At the trial Mr. Adams testified that he was not at his place of business when the contract was prepared, and that the wrong numbers were inserted in the contract by mistake. The plaintiff went to the home of Mr. Miller and took possession of the car. It was the only car owned by Miller. The plaintiff took the license card issued to Miller, with the correct numbers upon it, to the county automobile license bureau and had the license transferred to himself.

Meanwhile, the American Motor Sales Company, acting through Adams, sold and assigned to the defendant the conditional contract of sale between the plaintiff and the American Motor Sales Company. The plaintiff did not notify his vendor or the defendant that the numbers on the license card, did not correspond with the numbers in the contract of sale. He retained possession of the car and made to the defendant three payments on the contract according to its terms. Thereafter he defaulted in his payments and the defendant took possession of the car and sold it. The plaintiff does not question the regularity of the proceedings under which the car was sold. No question is raised about the amount unpaid on the contract. It is conceded that the plaintiff was in default and that the proper notice was served.

"At the trial the plaintiff contended that the defendant did not have a valid lien on the car because the motor and serial numbers contained in the conditional contract of sale were not the same as the numbers on the car. It was urged at the trial that the defendant could not have a lien upon the car or could not legally seize the car and sell it until the contract had been reformed by an action in equity. The trial court apparently adopted that theory and awarded the plaintiff the value of the car.
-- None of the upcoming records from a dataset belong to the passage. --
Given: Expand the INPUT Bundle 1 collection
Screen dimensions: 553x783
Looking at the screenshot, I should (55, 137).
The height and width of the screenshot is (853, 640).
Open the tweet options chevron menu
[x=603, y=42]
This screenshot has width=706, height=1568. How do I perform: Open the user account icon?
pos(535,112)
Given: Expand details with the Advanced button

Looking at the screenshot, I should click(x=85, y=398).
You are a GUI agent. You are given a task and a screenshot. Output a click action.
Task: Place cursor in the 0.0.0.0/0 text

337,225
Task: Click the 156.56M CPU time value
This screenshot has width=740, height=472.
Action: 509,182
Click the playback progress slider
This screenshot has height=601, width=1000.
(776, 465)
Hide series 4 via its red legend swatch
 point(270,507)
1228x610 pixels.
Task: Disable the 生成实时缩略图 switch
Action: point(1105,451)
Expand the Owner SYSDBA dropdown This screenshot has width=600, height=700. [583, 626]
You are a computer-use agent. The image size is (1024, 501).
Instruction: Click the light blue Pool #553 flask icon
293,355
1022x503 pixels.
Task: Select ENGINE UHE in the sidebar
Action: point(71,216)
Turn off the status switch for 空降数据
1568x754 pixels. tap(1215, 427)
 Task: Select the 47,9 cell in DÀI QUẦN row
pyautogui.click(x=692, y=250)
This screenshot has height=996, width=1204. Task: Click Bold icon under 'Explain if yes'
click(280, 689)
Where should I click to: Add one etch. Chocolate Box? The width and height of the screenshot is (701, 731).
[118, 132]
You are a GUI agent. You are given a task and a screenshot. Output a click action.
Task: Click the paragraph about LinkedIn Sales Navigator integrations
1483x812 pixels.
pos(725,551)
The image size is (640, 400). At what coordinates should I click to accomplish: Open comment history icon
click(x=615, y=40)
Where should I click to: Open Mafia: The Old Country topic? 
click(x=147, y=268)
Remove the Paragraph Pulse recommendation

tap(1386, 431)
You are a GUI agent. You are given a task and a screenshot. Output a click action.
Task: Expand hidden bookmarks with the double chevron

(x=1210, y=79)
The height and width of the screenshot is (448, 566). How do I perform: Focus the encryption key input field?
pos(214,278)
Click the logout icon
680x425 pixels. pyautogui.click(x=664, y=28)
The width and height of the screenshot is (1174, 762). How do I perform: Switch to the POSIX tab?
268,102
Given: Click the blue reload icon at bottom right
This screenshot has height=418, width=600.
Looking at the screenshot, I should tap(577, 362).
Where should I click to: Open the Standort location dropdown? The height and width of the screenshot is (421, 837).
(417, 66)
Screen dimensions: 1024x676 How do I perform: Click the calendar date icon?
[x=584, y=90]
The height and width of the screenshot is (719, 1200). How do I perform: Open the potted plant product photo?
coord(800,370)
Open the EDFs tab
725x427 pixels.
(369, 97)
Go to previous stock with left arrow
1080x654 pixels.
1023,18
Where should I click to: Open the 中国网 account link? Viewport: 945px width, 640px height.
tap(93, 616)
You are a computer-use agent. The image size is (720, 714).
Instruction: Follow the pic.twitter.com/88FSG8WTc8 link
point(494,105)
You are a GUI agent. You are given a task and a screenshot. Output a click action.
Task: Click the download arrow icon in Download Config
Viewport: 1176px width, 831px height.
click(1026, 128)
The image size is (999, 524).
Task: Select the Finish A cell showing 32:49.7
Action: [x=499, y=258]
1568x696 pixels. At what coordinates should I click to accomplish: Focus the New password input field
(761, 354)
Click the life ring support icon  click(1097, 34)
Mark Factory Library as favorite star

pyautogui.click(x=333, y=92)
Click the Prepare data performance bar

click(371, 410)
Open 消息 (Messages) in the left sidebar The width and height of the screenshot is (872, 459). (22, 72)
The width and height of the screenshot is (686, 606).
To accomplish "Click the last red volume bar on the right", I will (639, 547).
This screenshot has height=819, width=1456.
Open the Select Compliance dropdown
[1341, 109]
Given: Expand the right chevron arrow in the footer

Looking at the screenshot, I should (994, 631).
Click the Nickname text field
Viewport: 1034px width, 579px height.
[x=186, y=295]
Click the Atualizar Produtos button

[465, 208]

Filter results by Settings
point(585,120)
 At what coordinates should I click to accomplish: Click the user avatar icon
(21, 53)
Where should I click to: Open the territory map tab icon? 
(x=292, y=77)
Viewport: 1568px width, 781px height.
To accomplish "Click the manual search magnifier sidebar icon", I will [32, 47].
At the trial no question was raised as to the form or sufficiency of the defendant’s answer.

The plaintiff is the maker of the contract. No question which might arise between the holder of the contract and an innocent purchaser for value is involved. Under section 262 of the Civil Practice Act the defendant could plead any defense which it had, either in law or equity. It was not, as against the plaintiff, the maker of the contract, bound to first have the contract reformed by a court óf equity before it could avail itself of it as a defense. (Susquehanna S. S. Co. v. Andersen & Co., 239 N. Y. 285; Walker v. American Central Insurance Co., 143 id. 167; New York Life Insurance Co. v. Aitkin, 125 id. 660.)

The parol evidence rule was not violated when the defendant was permitted to offer evidence that the car which it seized and sold by virtue of the contract was the identical car covered by the contract although it bore different motor and serial numbers. The evidence did not tend to vary or alter the contract, or substitute a new contract or new terms — it simply tended to identify the only car which plaintiff owned and upon which he gave the conditional contract of sale. (New York Life Insurance Co. v. Aitkin, supra; Perrior v. Peck, 39 App. Div. 390, 397; affd. 167 N. Y. 582; Mansfield v. N. Y. C. & H. R. R. R. Co., 102 id. 205, 215.)

The judgment of the County Court and of the City Court should be reversed upon the law and the facts, and a new trial ordered to be held in the City Court, with costs to appellant to abide the event.

All concur. Present — Hubbs, P. J., Clark, Crouch, Taylor and Sawyer, JJ.

Judgment of County Court and of the City Court reversed upon the law and the facts, and new trial granted to be held in the City Court, with costs in all courts to the appellant to abide the event.